**EXERCISE DIRECTIONS**
Only the lines below from the one containing "Select blue circle at 1563.5 - 100.0% level" to the one containing "Image resolution: width=250" should be repeated, both included and unchanged.

**EXERCISE INPUT**
=-=-=-=-=

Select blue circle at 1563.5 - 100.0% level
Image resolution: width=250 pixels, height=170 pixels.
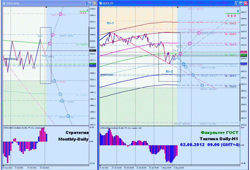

=-=-=-=-=

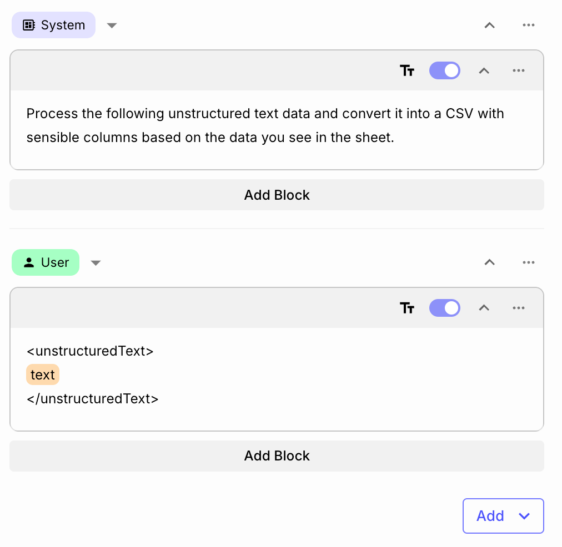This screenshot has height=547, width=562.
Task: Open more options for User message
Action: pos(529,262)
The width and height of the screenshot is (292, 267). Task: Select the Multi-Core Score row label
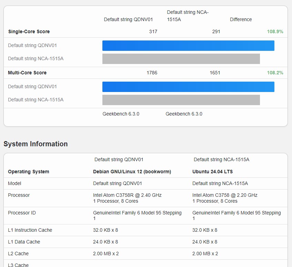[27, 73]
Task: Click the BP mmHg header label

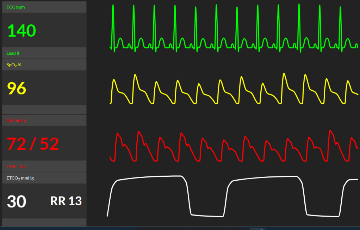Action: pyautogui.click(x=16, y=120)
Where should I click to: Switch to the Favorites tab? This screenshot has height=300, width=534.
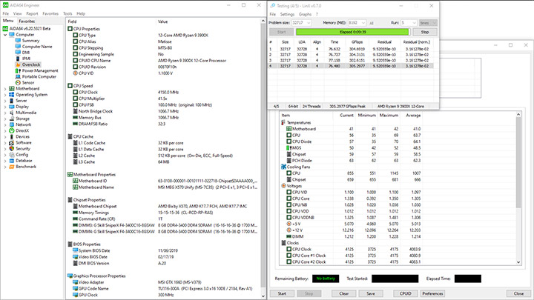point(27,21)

=-=-=-=-=

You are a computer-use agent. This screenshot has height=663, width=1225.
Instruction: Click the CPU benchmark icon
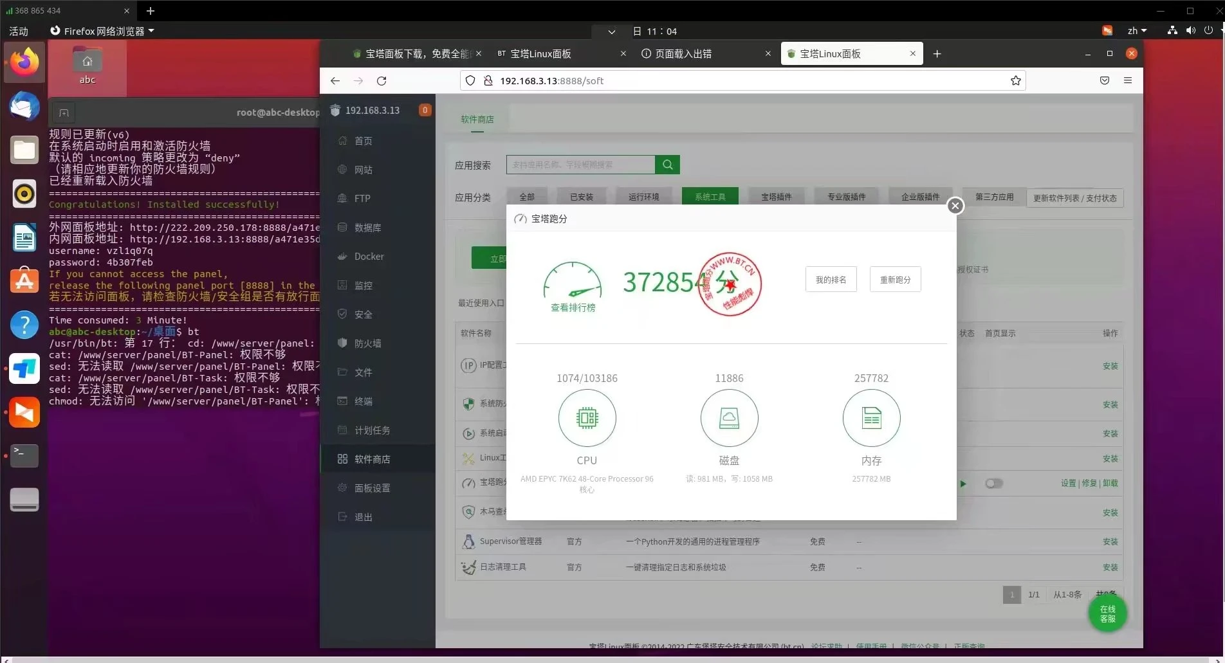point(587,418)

=-=-=-=-=

**WRITTEN SOLUTION**
Select blue circle at 1563.5 - 100.0% level
Image resolution: width=250 pixels, height=170 pixels.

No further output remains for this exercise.